WHAT YOU WILL DO ::
a) Quote the part of the HBase scan performance thread that opens with the words containing "Yes I have monitored" and closes with "accurate information?", copying it word for word.
b) Write the next part of the mailing-list thread on poor HBase map-reduce scan performance, picking up right after its final line.

QUOTED PASSAGE ::
---
Re: Poor HBase map-reduce scan performance

Bryan Keller Wed, 01 May 2013 09:39:46 -0700

Yes I have monitored GC, CPU, disk and network IO, anything else I could think 
of. Only the CPU usage by the regionserver is on the high side.


I mentioned data local jobs make up generally 240 of the 250 mappers (96%) - I 
get this information from the jobtracker. Does the JMX console give more 
accurate information?

On May 1, 2013, at 3:56 AM, Jean-Marc Spaggiari <jean-m...@spaggiari.org> wrote:

> @Lars, how have your calculated the 35K/row size? I'm not able to find the
> same number.
> 
> @Bryan, Matt's idea below is good. With the hadoop test you always had data
> locality. Which your HBase test, maybe not. Can you take a look at the JMX
> console and tell us your locality % ? Also, over those 45 minutes, have you
> monitored the CPWIO, GC activities, etc. to see if any of those might have
> impacted the performances?
> 
> JM
> 
> 2013/5/1 Matt Corgan <mcor...@hotpads.com>
> 
>> Not that it's a long-term solution, but try major-compacting before running
>> the benchmark.  If the LSM tree is CPU bound in merging HFiles/KeyValues
>> through the PriorityQueue, then reducing to a single file per region should
>> help.  The merging of HFiles during a scan is not heavily optimized yet.
>> 
>> 
>> On Tue, Apr 30, 2013 at 11:21 PM, lars hofhansl <la...@apache.org> wrote:
>> 
>>> If you can, try 0.94.4+; it should significantly reduce the amount of
>>> bytes copied around in RAM during scanning, especially if you have wide
>>> rows and/or large key portions. That in turns makes scans scale better
>>> across cores, since RAM is shared resource between cores (much like
>> disk).
>>> 
>>> 
>>> It's not hard to build the latest HBase against Cloudera's version of
>>> Hadoop. I can send along a simple patch to pom.xml to do that.
>>> 
>>> -- Lars
>>> 
>>> 
>>> 
>>> ________________________________
>>> From: Bryan Keller <brya...@gmail.com>
>>> To: user@hbase.apache.org
>>> Sent: Tuesday, April 30, 2013 11:02 PM
>>> Subject: Re: Poor HBase map-reduce scan performance
>>> 
>>> 
>>> The table has hashed keys so rows are evenly distributed amongst the
>>> regionservers, and load on each regionserver is pretty much the same. I
>>> also have per-table balancing turned on. I get mostly data local mappers
>>> with only a few rack local (maybe 10 of the 250 mappers).
>>> 
>>> Currently the table is a wide table schema, with lists of data structures
>>> stored as columns with column prefixes grouping the data structures (e.g.
---
PROVIDED MATERIAL ::
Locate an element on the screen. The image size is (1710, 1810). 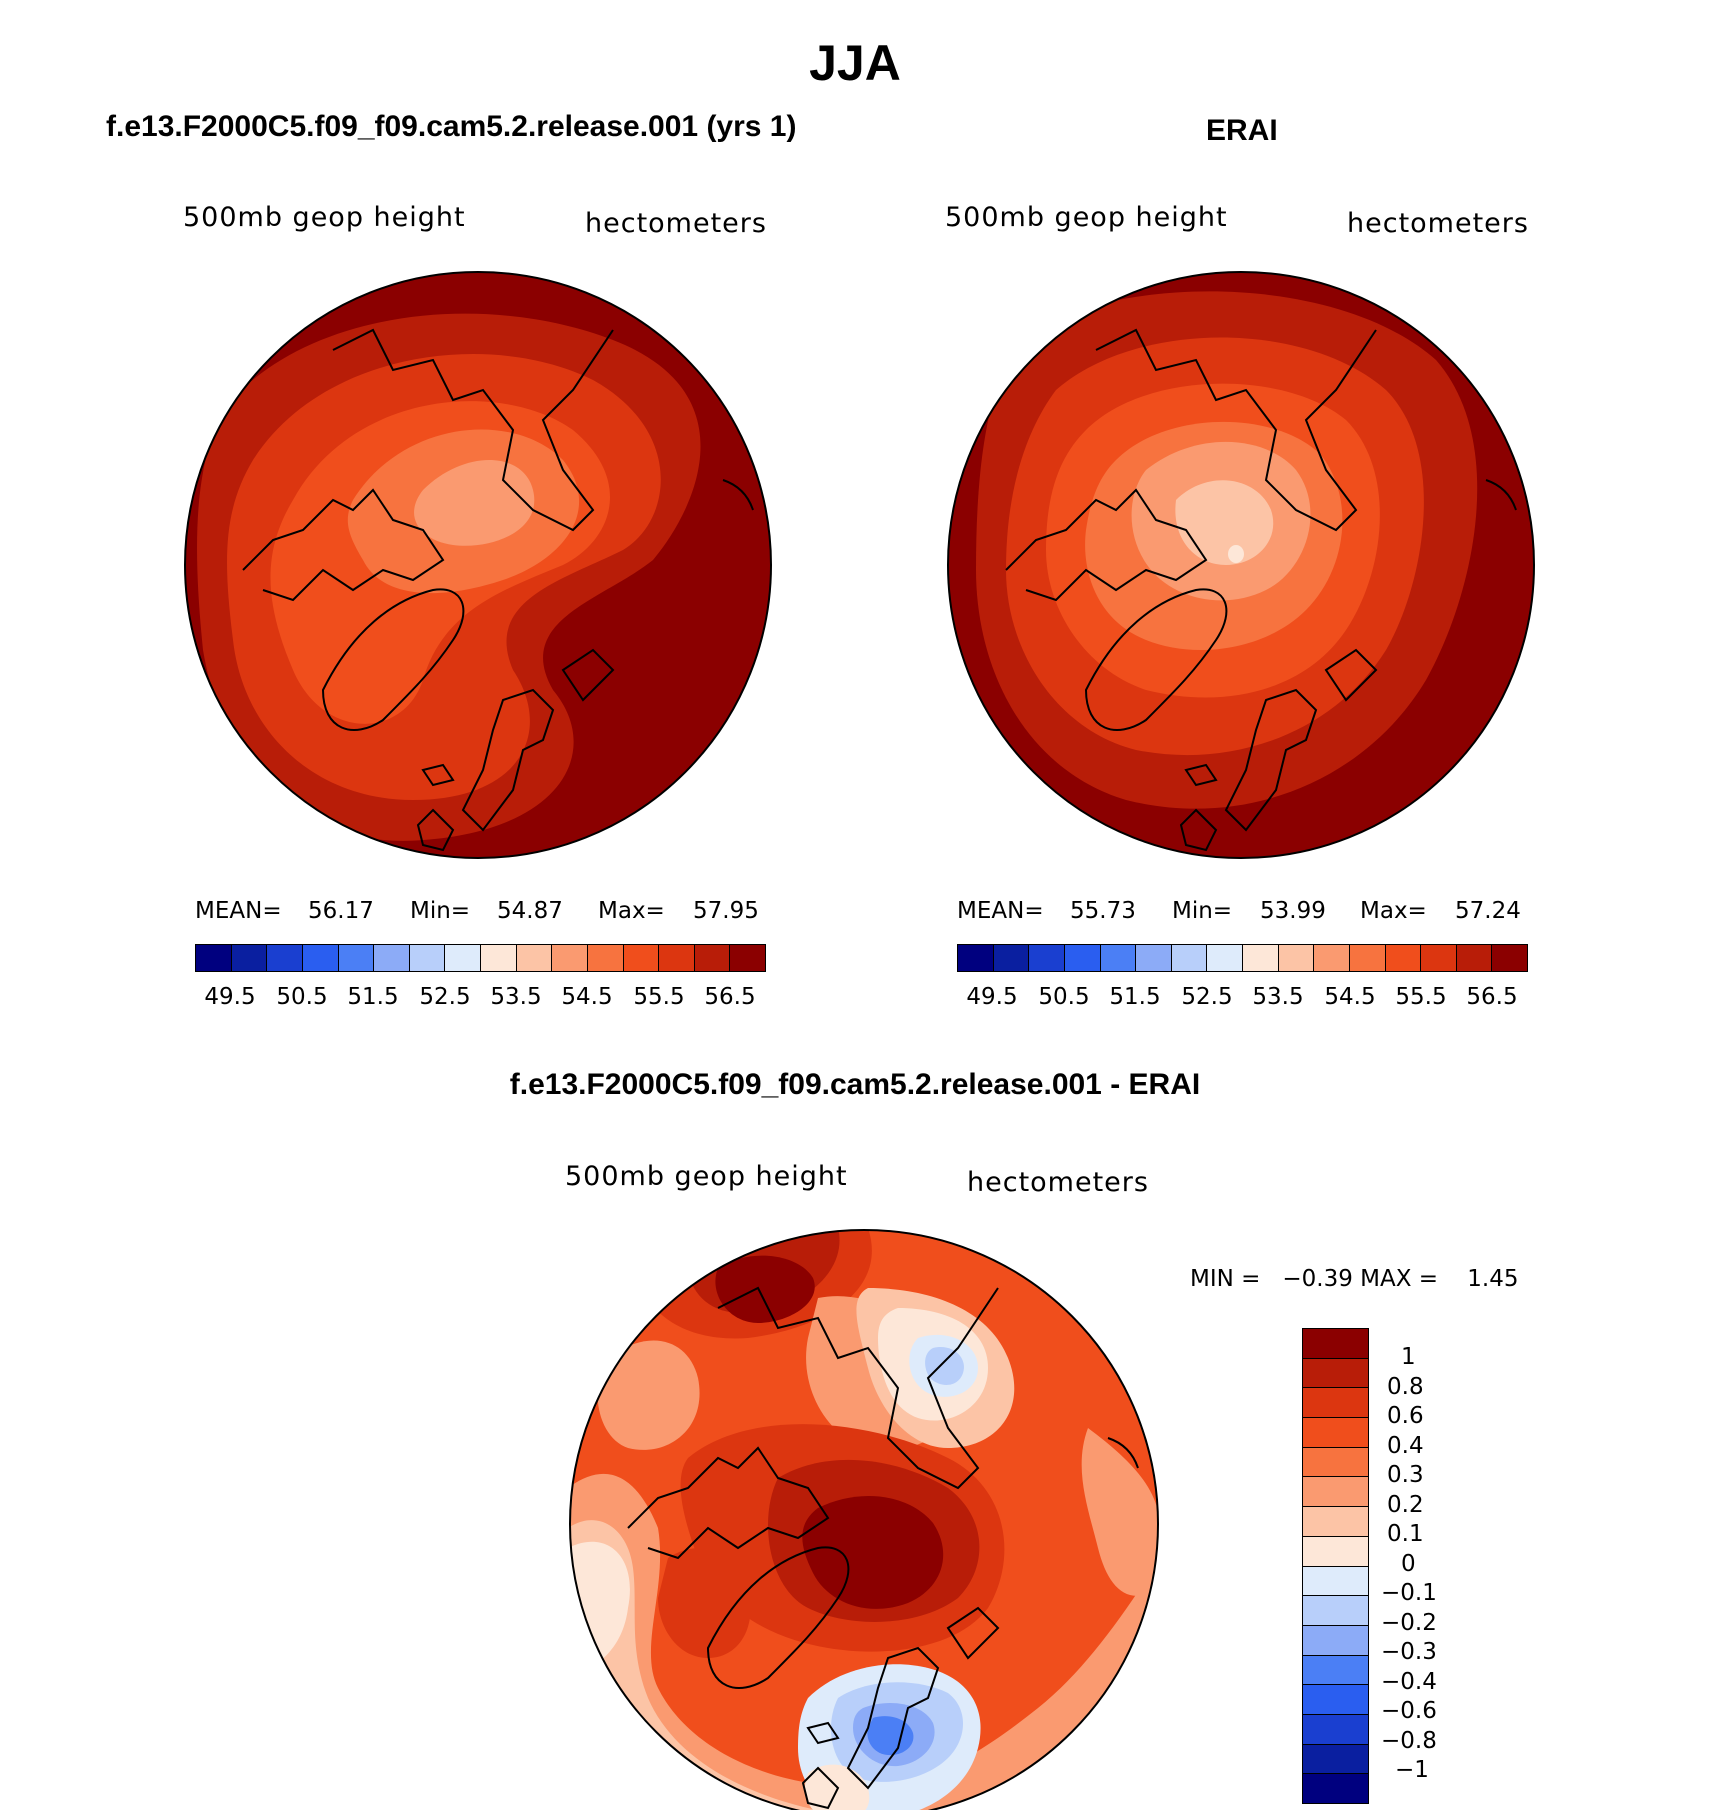
obs-min-label: Min= is located at coordinates (1202, 911).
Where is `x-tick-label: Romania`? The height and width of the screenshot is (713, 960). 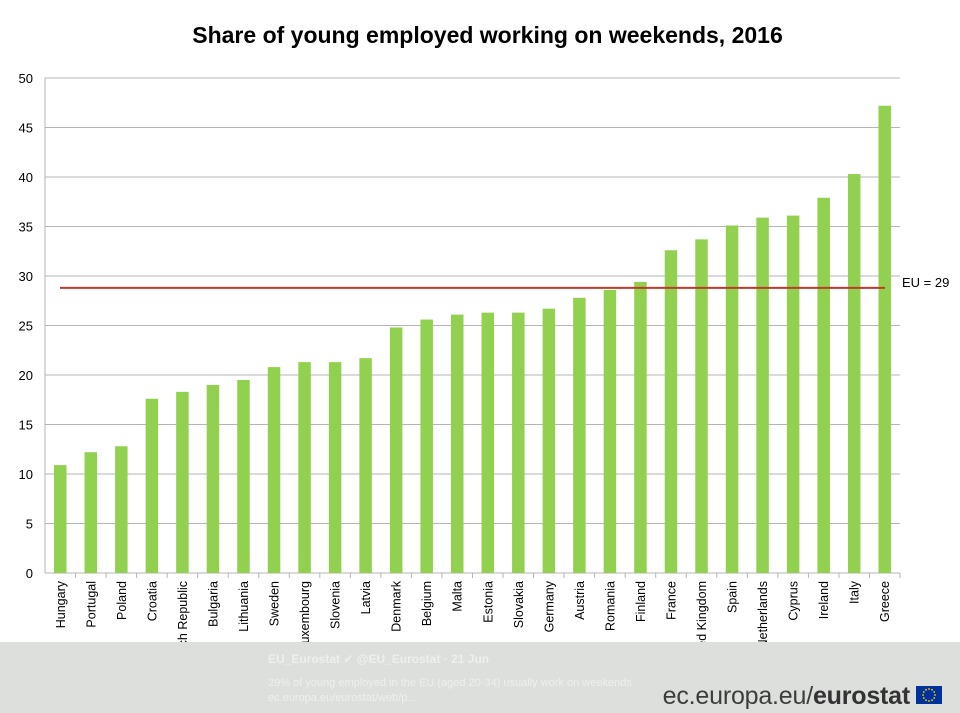 x-tick-label: Romania is located at coordinates (610, 606).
---
ANSWERS TO THE TASKS ::
a)
Yes I have monitored GC, CPU, disk and network IO, anything else I could think 
of. Only the CPU usage by the regionserver is on the high side.


I mentioned data local jobs make up generally 240 of the 250 mappers (96%) - I 
get this information from the jobtracker. Does the JMX console give more 
accurate information?

b)
>>> 1_name, 1_address, 1_city, 2_name, 2_address, 2_city). I was thinking of
>>> moving those data structures to protobuf which would cut down on the
>> number
>>> of columns. The downside is I can't filter on one value with that, but it
>>> is a tradeoff I would make for performance. I was also considering
>>> restructuring the table into a tall table.
>>> 
>>> Something interesting is that my old regionserver machines had five 15k
>>> SCSI drives instead of 2 SSDs, and performance was about the same. Also,
>> my
>>> old network was 1gbit, now it is 10gbit. So neither network nor disk I/O
>>> appear to be the bottleneck. The CPU is rather high for the regionserver
>> so
>>> it seems like the best candidate to investigate. I will try profiling it
>>> tomorrow and will report back. I may revisit compression on vs off since
>>> that is adding load to the CPU.
>>> 
>>> I'll also come up with a sample program that generates data similar to my
>>> table.
>>> 
>>> 
>>> On Apr 30, 2013, at 10:01 PM, lars hofhansl <la...@apache.org> wrote:
>>> 
>>>> Your average row is 35k so scanner caching would not make a huge
>>> difference, although I would have expected some improvements by setting
>> it
>>> to 10 or 50 since you have a wide 10ge pipe.
>>>> 
>>>> I assume your table is split sufficiently to touch all RegionServer...
>>> Do you see the same load/IO on all region servers?
>>>> 
>>>> A bunch of scan improvements went into HBase since 0.94.2.
>>>> I blogged about some of these changes here:
>>> http://hadoop-hbase.blogspot.com/2012/12/hbase-profiling.html
>>>> 
>>>> In your case - since you have many columns, each of which carry the
>>> rowkey - you might benefit a lot from HBASE-7279.
>>>> 
>>>> In the end HBase *is* slower than straight HDFS for full scans. How
>>> could it not be?
>>>> So I would start by looking at HDFS first. Make sure Nagle's is
>> disbaled
>>> in both HBase and HDFS.
>>>> 
>>>> And lastly SSDs are somewhat new territory for HBase. Maybe Andy
>> Purtell
>>> is listening, I think he did some tests with HBase on SSDs.
>>>> With rotating media you typically see an improvement with compression.
>>> With SSDs the added CPU needed for decompression might outweigh the
>>> benefits.
>>>> 
>>>> At the risk of starting a larger discussion here, I would posit that
>>> HBase's LSM based design, which trades random IO with sequential IO,
>> might
>>> be a bit more questionable on SSDs.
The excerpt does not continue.